Williamson, Oliver Eaton (1932-2020), an American economist, won the 2009 Nobel Prize in economic sciences. He shared the award with Elinor Ostrom, another American economist, for their work on economic governance. Such governance concerns the use of authority to manage public resources and economic problems.
Williamson’s research focused on the ways in which organizations and markets solve problems. One area of his work involved the study of how a business firm resolves conflicts within the company itself. Williamson also examined decision-making processes within businesses. In particular, he studied the “boundaries of the firm.” For example, he analyzed business decisions involving how a firm should go about acquiring a product it needs. Williamson looked at whether the firm would make the product itself or contract with another firm to have it make the product instead.
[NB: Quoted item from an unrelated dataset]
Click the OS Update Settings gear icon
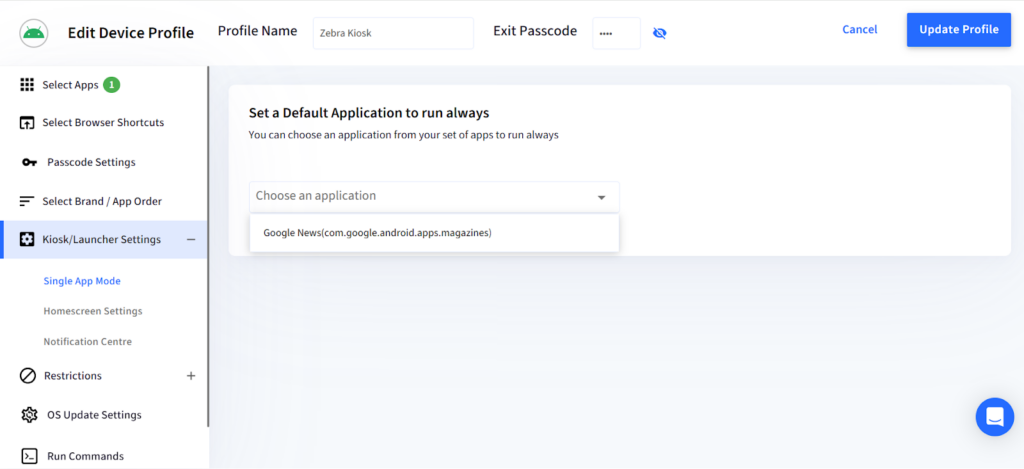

Williamson was born in Superior, Wisconsin, on Sept. 27, 1932. He received a Bachelor of Science degree in business from the Massachusetts Institute of Technology (MIT) in 1955. He received a Master of Business Administration degree from Stanford University in 1960, and a Ph.D. degree from Carnegie-Mellon University in 1963. Williamson taught business, economics, and law at the University of California, Berkeley, from 1963 to 1965; at the University of Pennsylvania from 1965 to 1983; and at Yale University from 1983 to 1988. He then returned to Berkeley to teach at the university’s Haas School of Business. Williamson died on May 21, 2020.